Hi!
>Hi all,
>i am having a bit of an issue with a grid (what a surprise). i have made the grids control source to be a cursor to which i delete and add to as the need arises. i am having two issues:
>
>1. after deleting some data and then adding some more to the cursor, the grid displays only the last record of the table with the rest up in its scroll bar.... if you know what i mean. so all the record are being displayed, but to see any but the last one you need to hit the up on the scroll bar to see them. how can i have the grid display from the top of the cursor (i have tried "go top" on the cursor too, to no avail")
>
After go top use Grid.Refresh. Actually, after grid get focus or refresh of grid is used, grid is automatically scrolled to show current record. After removing/adding just restore the last record pointer and refresh the grid. Well, if you deleted last records, you can recalibrate scrolling by the way described in the FAQ#720
>2. after deleting and adding the scroll bar shrinks as if the records weren't being deleted and where still there. i know when you use the delete command the records aren't actually removed, but i thought that with the set deleted on that the scroll bar would size according to the undeleted records. ie. the scroll bar (the middle bit between the two arrows) can look like there are other records to be displayed by being smaller then the grid height, even when there is only one record (even if there is none actually). is there a way to get the scroll bar to acknowledge the set delete on option??
>
No. Grid supposed to work with VERY large data sources, so it works only with records that are in current visible area without looking to other records. Thus it does not evaluate the number of records that are deleted. The scrollbar position is calculated only using reccount() and recno() that are, of course, not aware about the deleted records.

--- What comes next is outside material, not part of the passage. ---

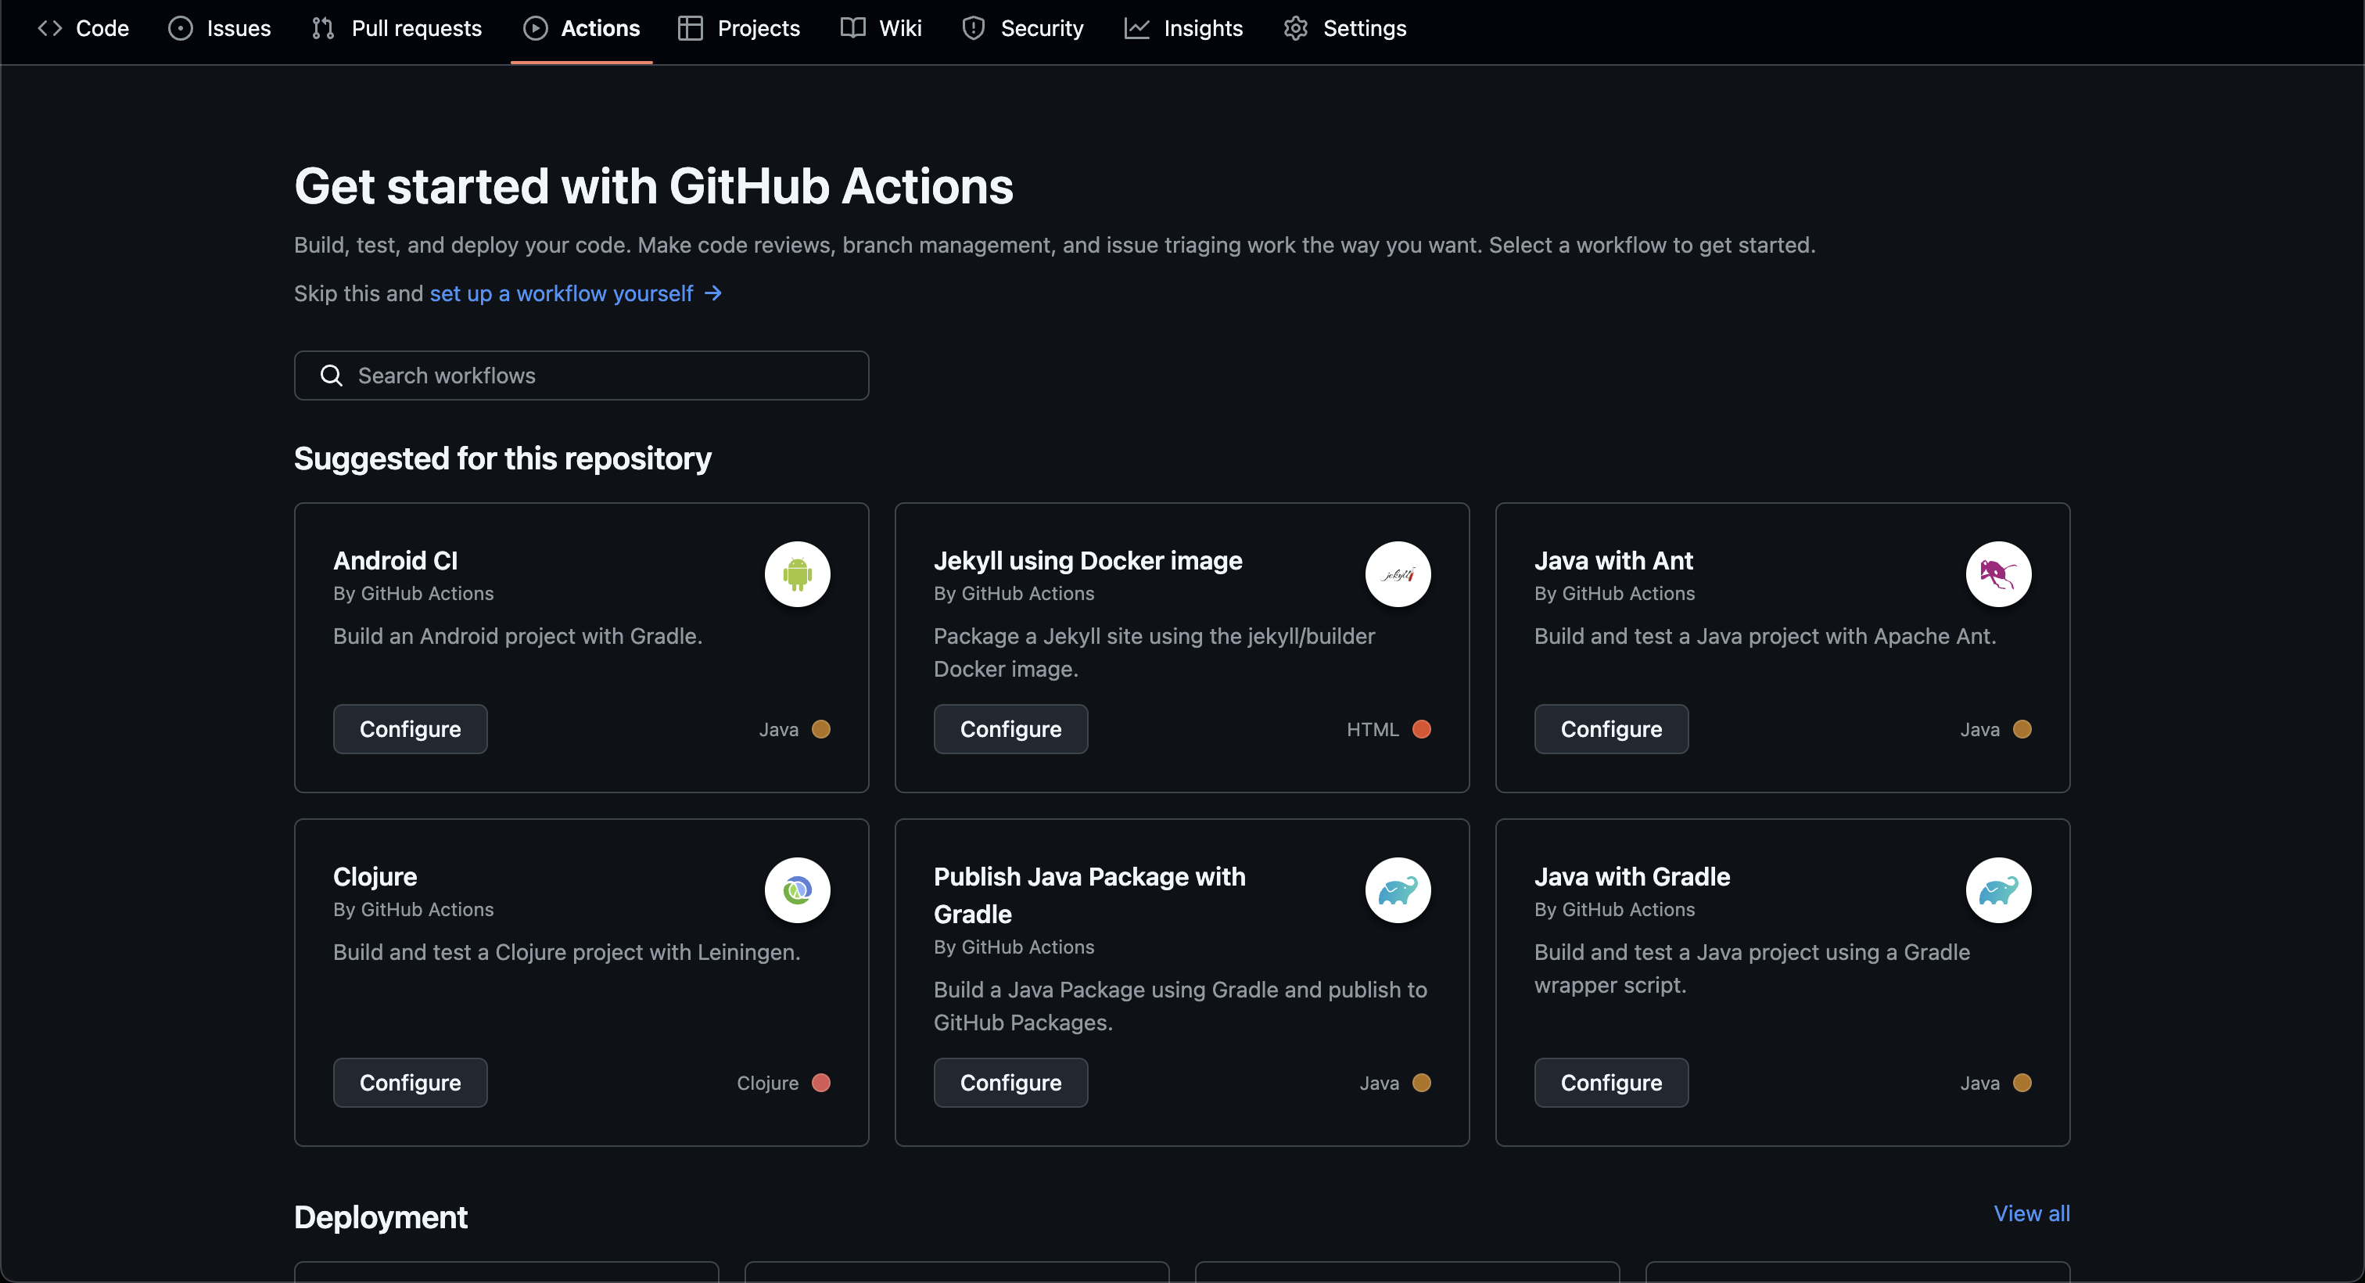Open the Code tab

84,28
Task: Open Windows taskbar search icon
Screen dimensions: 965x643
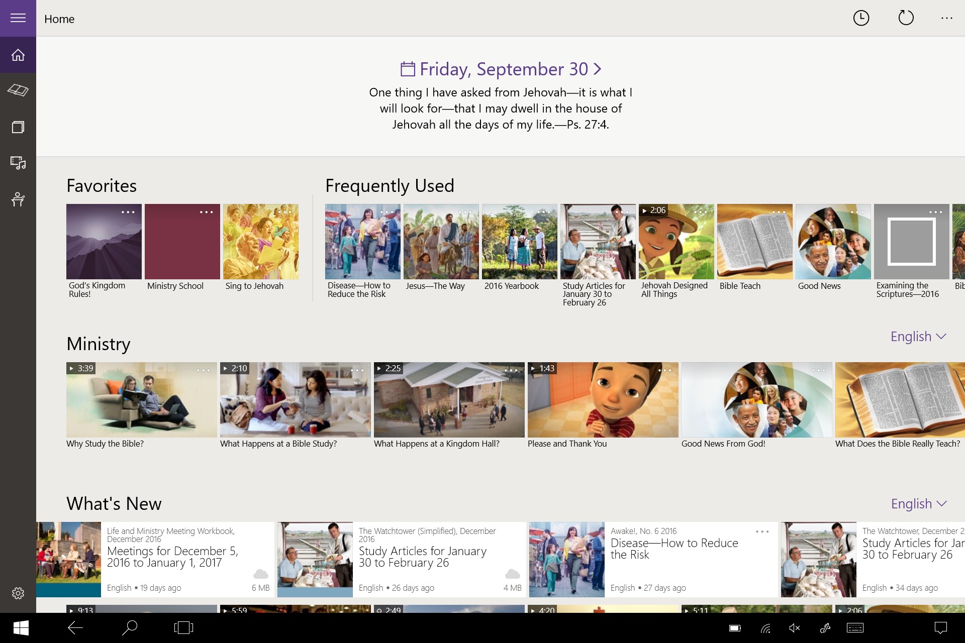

You can use PACK, but beware about the grid recnstruction that happens when you pack record source of the grid. Read FAQ#8019 on how to workaround it.
HTH.
Vlad Grynchyshyn, Project Manager, MCP
vgryn@yahoo.comICQ #10709245
The professional level of programmer could be determined by level of stupidity of his/her bugs
It is not appropriate to say that question is "foolish". There could be only foolish answers. Everybody passed period of time when knows nothing about something.